** START Data for this exercise **

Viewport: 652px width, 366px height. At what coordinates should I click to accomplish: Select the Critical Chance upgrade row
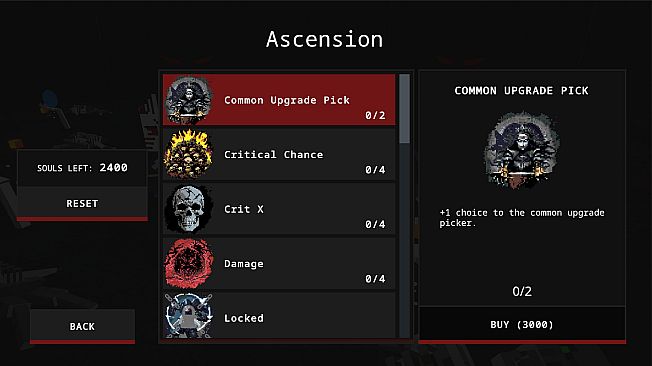pos(279,154)
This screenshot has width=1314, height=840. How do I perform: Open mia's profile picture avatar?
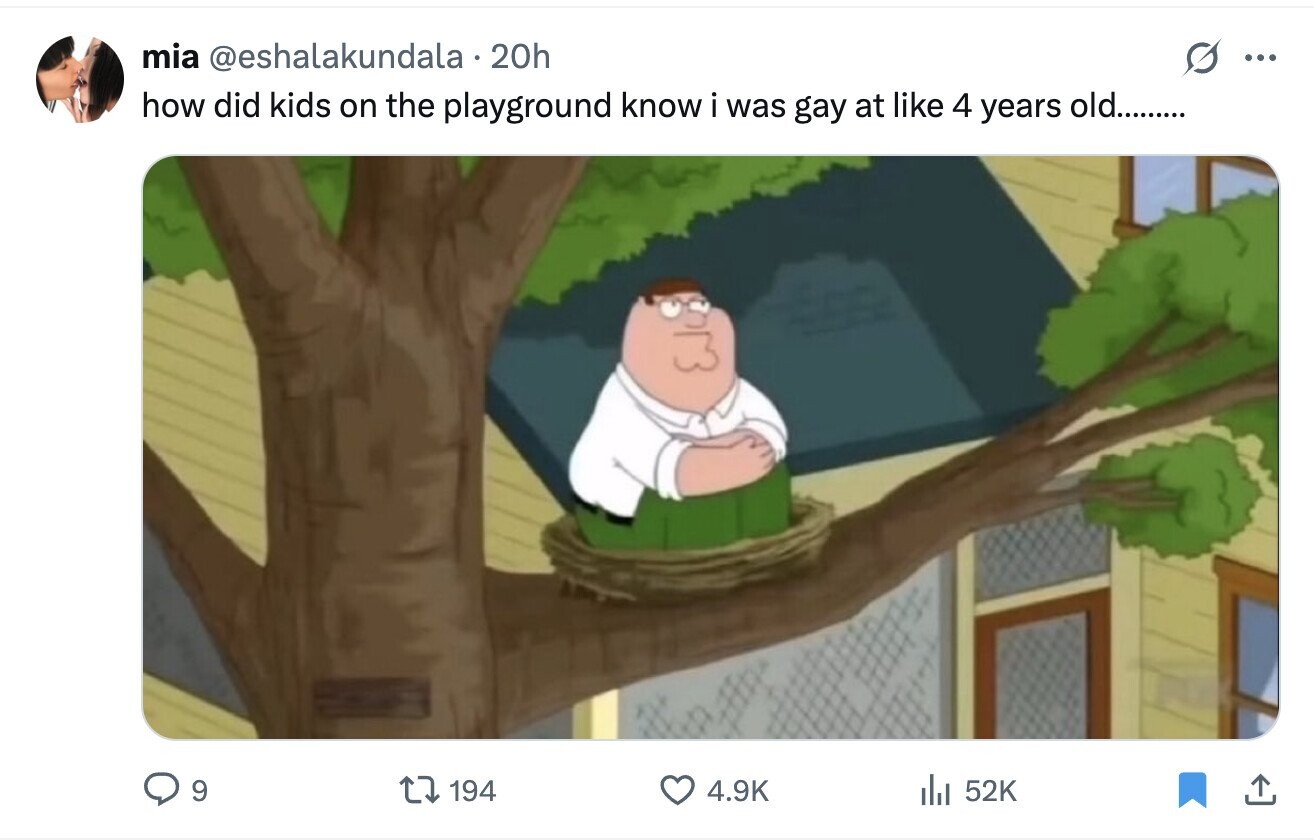click(x=80, y=79)
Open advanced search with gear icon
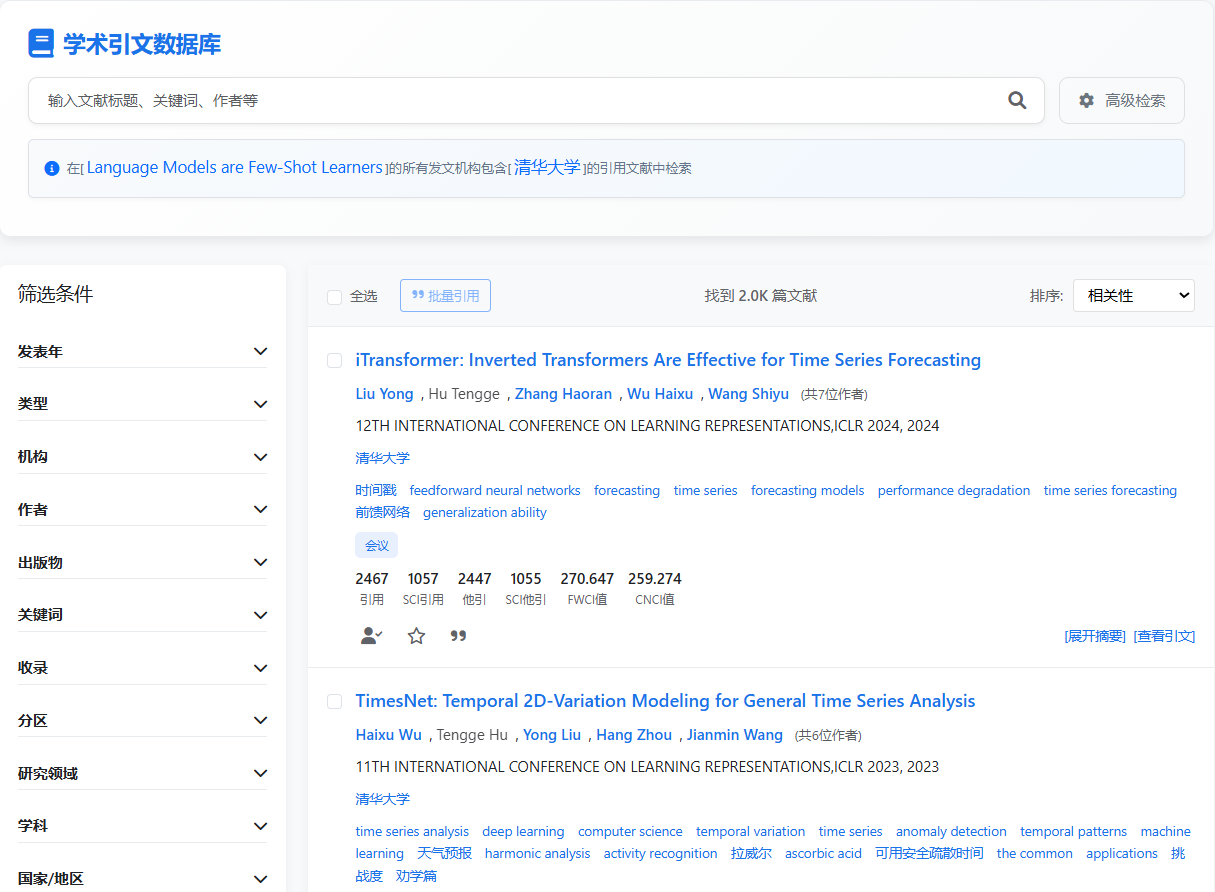The height and width of the screenshot is (892, 1215). (x=1121, y=101)
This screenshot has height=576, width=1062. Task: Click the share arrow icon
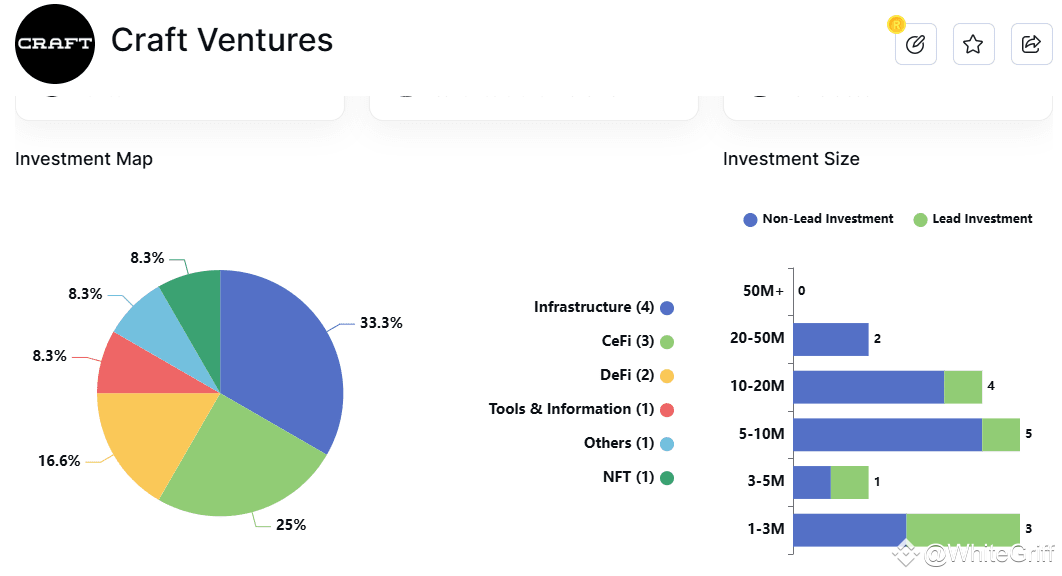point(1031,44)
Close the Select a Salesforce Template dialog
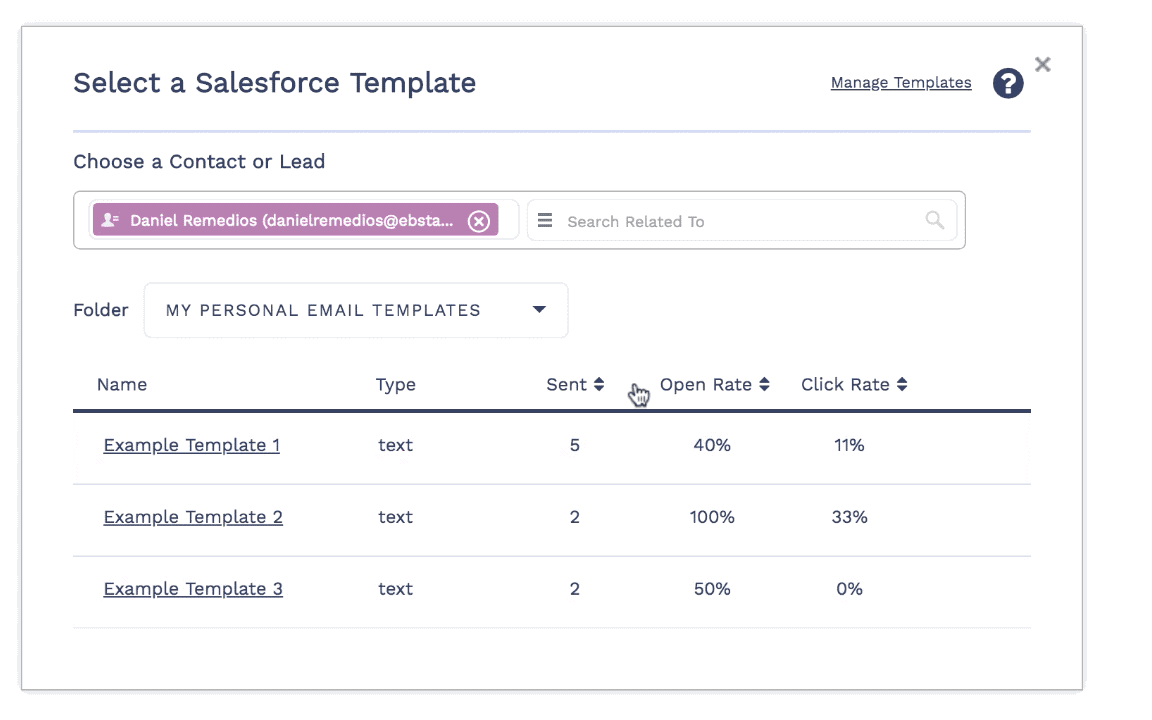Screen dimensions: 1152x720 pos(1043,65)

** END Data for this exercise **

**Your task**.
Quote the text of every entry above word for word, leaving out the pictures.

**Written reply**.
Viewport: 652px width, 366px height. At what coordinates should I click to accomplish: Select the Critical Chance upgrade row
pos(279,154)
This screenshot has width=1314, height=840. How do I perform: Open mia's profile picture avatar?
click(x=80, y=79)
Open advanced search with gear icon
The height and width of the screenshot is (892, 1215). (x=1121, y=101)
This screenshot has height=576, width=1062. Task: Click the share arrow icon
point(1031,44)
Close the Select a Salesforce Template dialog
Screen dimensions: 1152x720 pos(1043,65)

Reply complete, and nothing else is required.